TO BE DONE —
Answer these questions about the laptop post.
1. How much RAM does the writer's current laptop have?
2. What is the full name of the person the writer addressed as "Hank"?
3. Which mail client does the commenter say they now use as their only one?
═════ QUOTED TEXT ═════
How not to get a laptop.

At work, I've got a perfectly fine little laptop as my primary system. Unfortunately, it bluescreens fairly regularly, and despite having 2 gigs of RAM, can't handle opening some of the huge files I've been working with at my job. These complaints worked their way up my organization, until I was told I could get a new system, a powerful workstation laptop with more RAM, a bigger screen, it would be glorious.

A few weeks go by, and I get an email from some one in my company I'd never talked to before. They ask how often I travel for work. I think to myself, 'oh, this must be about the laptop'. I glance at the from field, see something about Hank there, so I start the email, 'Hi Hank!'. I answer honestly, that I have not been asked to travel for work, but that I sometimes work from home, and that I carry my system home nightly in case I'm needed to address any after hours issues. I hit send.

A few emails later, I see an email from my boss's boss. He tells me not to respond to the first email, that he'll take care of it. Oh. I respond to him that I had already responded, and apologized.

A few emails later, Hank responds. Danielle Hanks. Danielle tells me that she doesn't think I need a new laptop, and that I'll get some more RAM for my current, Leapfrog of a laptop. Realizing I had called her Hank, I pretty much decide it's not worth fighting about.

To sum up, I advise you to at least glance at all the messages in your inbox before responding to the oldest. I also suggest you look carefully at the from field before addressing an email to someone you do not know. It might also help to not be doing three things at once while you're answering email.

1 comment:

Unknown said...

One of the main reasons I've switched to Gmail as my only mail client is the way it handles conversations. Stuff stays together and you can easily read through an entire conversation before you reply, which, I've found really reduces the chance of doing that.

Also, read up on "Inbox Zero." I don't follow that plan exactly, but I have found it very beneficial to use that mindset: I'm not reading email; I'm processing it. I'm looking at it and deciding what needs to be done, and then doing all the stuff that needs to be done later, after it has been processed.

Finally: That sucks. Sorry. I bet you can still get one, though.
═════ STORED RECORDS ═════
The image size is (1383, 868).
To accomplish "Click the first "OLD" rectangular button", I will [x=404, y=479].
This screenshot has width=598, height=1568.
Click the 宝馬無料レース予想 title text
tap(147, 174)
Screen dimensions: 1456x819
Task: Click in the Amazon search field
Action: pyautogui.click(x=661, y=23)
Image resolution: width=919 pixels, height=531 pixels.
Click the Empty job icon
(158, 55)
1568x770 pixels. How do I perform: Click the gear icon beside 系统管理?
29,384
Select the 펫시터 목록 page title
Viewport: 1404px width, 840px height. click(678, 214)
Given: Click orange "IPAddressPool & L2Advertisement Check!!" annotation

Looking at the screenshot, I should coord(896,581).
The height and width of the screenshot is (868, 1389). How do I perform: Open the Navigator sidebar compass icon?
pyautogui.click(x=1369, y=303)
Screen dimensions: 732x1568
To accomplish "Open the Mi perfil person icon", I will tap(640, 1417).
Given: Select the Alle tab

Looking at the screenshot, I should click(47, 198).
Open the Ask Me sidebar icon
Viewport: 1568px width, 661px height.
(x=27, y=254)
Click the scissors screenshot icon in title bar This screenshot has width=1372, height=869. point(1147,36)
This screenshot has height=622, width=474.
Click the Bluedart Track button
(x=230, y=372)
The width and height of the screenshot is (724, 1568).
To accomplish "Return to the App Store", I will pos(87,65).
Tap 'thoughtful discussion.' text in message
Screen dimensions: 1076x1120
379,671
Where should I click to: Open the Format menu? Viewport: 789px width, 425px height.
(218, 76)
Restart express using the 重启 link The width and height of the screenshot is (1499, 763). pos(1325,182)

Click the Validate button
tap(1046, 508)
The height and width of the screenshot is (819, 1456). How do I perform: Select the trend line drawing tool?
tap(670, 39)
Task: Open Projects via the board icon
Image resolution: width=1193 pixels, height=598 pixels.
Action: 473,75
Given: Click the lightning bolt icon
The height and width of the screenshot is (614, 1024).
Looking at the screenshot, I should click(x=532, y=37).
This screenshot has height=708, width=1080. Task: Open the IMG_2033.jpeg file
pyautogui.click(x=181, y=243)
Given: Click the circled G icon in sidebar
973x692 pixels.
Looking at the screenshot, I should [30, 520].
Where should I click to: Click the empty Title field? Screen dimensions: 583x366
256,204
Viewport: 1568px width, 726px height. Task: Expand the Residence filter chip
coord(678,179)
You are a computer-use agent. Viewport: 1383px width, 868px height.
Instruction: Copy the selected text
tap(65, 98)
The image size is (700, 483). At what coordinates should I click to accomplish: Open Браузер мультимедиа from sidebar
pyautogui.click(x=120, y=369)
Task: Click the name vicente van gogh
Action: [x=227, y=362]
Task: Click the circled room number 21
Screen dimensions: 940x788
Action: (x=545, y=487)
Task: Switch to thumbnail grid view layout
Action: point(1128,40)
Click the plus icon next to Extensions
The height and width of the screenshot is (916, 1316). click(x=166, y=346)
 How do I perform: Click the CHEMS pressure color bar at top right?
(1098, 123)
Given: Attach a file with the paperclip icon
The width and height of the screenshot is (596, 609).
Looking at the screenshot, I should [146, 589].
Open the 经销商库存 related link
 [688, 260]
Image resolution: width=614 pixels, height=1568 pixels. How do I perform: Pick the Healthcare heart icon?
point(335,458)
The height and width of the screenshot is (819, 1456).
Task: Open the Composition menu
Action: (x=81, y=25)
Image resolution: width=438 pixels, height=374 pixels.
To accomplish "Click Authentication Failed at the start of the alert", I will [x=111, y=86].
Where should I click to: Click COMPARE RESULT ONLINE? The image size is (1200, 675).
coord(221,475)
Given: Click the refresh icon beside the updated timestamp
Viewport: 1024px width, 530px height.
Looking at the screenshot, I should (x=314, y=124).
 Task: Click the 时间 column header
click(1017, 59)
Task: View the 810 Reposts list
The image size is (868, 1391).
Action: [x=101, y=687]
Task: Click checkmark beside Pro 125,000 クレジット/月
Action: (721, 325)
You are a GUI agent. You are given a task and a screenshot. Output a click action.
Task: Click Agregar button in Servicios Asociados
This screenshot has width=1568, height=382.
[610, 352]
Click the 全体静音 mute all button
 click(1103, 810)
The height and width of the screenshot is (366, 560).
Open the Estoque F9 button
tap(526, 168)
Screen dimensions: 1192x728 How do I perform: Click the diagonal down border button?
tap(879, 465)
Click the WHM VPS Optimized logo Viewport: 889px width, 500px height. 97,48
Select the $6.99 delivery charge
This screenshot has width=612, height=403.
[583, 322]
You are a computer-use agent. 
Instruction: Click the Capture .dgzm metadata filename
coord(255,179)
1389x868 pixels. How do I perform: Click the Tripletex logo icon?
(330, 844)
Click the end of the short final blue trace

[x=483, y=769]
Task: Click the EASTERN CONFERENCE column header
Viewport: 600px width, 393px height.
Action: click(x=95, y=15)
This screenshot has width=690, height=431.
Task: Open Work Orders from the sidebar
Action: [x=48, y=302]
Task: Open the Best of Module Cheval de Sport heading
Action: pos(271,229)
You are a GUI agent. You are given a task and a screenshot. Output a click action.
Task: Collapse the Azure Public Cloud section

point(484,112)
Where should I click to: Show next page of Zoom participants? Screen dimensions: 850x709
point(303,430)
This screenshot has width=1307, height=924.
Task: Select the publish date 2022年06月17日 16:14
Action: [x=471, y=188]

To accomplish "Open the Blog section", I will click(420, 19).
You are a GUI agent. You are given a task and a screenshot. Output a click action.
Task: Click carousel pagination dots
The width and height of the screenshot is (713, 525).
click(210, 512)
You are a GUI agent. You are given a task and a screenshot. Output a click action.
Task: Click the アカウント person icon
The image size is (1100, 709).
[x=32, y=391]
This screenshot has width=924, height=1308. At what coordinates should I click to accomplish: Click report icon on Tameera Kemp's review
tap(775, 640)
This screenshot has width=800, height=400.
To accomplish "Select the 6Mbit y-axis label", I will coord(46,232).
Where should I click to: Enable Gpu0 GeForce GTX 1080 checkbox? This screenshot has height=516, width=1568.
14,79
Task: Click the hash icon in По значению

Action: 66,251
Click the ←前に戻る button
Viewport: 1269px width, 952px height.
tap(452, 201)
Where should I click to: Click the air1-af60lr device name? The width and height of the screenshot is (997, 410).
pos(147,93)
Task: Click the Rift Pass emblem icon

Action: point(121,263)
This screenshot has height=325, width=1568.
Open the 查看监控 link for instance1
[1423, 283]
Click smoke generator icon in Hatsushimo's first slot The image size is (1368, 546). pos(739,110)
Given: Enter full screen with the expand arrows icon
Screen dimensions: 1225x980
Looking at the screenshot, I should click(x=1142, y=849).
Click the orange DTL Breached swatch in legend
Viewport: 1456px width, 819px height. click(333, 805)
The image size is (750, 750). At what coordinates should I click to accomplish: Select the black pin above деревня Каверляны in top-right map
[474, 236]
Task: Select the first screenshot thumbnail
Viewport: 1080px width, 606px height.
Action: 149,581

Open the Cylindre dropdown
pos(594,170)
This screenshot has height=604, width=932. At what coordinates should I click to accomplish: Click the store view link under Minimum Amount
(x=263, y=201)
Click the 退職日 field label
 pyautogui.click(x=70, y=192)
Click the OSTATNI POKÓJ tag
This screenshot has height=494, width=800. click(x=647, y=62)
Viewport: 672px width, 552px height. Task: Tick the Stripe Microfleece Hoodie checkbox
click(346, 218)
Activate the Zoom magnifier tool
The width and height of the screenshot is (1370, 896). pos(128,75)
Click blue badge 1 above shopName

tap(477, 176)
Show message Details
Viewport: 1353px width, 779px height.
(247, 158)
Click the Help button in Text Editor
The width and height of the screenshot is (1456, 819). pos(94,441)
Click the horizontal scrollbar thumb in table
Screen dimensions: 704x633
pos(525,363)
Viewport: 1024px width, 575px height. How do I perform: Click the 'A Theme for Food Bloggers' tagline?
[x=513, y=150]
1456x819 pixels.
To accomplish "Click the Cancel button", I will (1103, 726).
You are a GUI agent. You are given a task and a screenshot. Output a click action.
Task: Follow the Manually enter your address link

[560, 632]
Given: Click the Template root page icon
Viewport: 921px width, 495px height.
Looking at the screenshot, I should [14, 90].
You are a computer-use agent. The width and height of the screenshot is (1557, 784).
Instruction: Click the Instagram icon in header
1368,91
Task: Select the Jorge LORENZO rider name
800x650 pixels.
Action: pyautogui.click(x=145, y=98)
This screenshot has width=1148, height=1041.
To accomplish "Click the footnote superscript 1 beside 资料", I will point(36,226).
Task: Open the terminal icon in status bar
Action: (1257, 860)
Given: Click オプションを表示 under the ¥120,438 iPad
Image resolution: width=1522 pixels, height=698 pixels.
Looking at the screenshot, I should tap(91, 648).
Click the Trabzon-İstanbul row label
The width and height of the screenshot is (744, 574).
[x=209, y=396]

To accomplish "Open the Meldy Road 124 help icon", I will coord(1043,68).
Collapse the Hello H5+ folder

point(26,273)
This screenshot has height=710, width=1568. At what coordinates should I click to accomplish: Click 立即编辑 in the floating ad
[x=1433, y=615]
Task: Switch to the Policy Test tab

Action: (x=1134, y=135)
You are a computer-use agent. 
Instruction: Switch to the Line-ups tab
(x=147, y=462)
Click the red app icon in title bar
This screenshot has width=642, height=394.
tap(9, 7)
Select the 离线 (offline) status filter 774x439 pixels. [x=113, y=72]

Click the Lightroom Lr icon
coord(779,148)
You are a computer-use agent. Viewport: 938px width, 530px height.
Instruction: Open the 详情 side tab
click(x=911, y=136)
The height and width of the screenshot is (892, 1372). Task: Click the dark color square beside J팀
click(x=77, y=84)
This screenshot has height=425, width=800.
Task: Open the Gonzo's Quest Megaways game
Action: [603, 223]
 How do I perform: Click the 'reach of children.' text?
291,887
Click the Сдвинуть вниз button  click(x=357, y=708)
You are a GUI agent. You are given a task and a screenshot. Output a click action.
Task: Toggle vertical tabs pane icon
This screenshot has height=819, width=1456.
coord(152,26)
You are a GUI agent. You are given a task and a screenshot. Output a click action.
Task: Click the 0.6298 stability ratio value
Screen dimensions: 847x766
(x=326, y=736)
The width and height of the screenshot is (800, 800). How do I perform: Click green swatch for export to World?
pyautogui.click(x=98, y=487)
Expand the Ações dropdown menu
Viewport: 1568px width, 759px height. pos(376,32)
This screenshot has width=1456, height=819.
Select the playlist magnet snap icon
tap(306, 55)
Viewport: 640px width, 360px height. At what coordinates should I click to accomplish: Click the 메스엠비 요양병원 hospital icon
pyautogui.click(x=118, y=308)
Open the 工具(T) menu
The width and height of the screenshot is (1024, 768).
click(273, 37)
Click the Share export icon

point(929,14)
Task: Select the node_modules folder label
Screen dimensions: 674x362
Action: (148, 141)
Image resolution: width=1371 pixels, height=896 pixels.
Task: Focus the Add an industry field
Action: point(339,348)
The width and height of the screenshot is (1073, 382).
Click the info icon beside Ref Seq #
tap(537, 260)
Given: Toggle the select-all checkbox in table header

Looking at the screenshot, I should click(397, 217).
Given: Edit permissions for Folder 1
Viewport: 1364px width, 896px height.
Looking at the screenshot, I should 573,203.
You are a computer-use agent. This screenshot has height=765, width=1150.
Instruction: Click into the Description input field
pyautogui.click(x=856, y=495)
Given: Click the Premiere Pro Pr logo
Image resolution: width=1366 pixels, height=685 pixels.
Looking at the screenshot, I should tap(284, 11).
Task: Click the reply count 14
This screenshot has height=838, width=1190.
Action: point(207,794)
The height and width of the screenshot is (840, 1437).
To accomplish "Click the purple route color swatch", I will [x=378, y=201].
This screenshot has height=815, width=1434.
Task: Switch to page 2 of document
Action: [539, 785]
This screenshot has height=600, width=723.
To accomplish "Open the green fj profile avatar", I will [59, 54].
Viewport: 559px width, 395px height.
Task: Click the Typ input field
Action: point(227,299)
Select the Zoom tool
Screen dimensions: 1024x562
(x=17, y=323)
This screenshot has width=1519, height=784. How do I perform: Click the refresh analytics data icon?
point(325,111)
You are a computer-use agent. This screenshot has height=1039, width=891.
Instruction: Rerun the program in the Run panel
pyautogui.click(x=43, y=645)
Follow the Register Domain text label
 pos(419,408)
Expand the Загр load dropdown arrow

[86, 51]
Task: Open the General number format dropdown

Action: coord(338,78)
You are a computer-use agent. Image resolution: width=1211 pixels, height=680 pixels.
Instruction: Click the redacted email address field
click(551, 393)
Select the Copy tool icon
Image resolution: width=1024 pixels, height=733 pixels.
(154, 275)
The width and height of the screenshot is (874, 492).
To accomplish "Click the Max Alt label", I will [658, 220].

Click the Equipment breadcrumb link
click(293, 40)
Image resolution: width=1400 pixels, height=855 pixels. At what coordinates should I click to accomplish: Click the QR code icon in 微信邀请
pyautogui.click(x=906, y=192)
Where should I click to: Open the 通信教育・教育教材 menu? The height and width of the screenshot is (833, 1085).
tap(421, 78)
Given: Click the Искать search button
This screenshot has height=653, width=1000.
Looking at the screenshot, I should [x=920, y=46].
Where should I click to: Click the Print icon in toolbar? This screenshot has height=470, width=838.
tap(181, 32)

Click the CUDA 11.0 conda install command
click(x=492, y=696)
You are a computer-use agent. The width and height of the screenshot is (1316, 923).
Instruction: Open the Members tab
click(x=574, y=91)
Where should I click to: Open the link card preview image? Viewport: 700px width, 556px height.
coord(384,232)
═════
OUTPUT FOR THIS TASK —
1. 2 gigs.
2. Danielle Hanks.
3. Gmail.